Some cried, some booed. But few remained unmoved.
For two hours, hundreds of residents of Belgrade, the capital of Serbia, lived through the nearly four-year siege of Sarajevo by Bosnian Serbs.
For many, the Serbian premiere Friday of Michael Winterbottom’s “Welcome to Sarajevo” was the most realistic look they ever had at what the Bosnian capital experienced - the constant fear, death and misery, as well as the absurdity and immense sadness.
It left many with mixed feelings, some dumb with shock long after the lights came back on.
“This movie made us face what really happened there, something we didn’t want to do for years,” said Dusan Gajic, 27. “It was a shock, but it is something we must do.”

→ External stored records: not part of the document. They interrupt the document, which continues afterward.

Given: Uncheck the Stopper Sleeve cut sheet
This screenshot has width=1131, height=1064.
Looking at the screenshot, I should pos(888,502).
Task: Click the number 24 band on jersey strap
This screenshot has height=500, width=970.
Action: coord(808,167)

“It’s terrible. Why did they have to go all through all that?” said 55-year-old Jasmina Maric, wiping away tears. “I just can’t believe it happened.”

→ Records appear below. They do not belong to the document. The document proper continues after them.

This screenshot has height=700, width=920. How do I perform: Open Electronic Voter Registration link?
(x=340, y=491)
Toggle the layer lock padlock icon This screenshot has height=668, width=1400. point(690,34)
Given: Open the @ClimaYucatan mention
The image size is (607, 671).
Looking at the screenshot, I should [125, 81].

One group booed and jeered the movie, which interspersed documentary footage with staged scenes. Some even clapped at the appearance of Radovan Karadzic, the Bosnian Serb wartime leader who is sought by the U.N. war crimes tribunal.
“I think it was awful,” said one of those who was critical, Mirjana Stakic, 25. “I’m surprised that the whole audience did not leave the theater after 20 minutes.”
The movie did more than present Belgraders with Sarajevo’s tragedy. It also confronted the audience with a view official news media here never expresses: that Serbia must shoulder a great part of the guilt for the war, because of its support of rebel Bosnian Serbs.
Showered with official government propaganda of the “Serb victim” for years and largely isolated from Western reports about the Yugoslav crisis, most Serbians remain ignorant of what their politicians and fellow Serbs did in the war.
The official Tanjug news agency called the movie “morbid,” describing it as “an unscrupulous treatment of human tragedy.”
But psychologist Dragan Popadic said movies like “Welcome to Sarajevo” help deliver the truth to those prepared to face it.
Serbians do not trust politicians after nearly a decade of increasing hardship caused by the war and resulting international sanctions, Popadic said. They also have had little chance to talk to ordinary people on both sides of the trenches.
“War movies are both informative and cathartic,” he told the Associated Press. “They could also be the only way to see the events through somebody else’s eyes, independently.”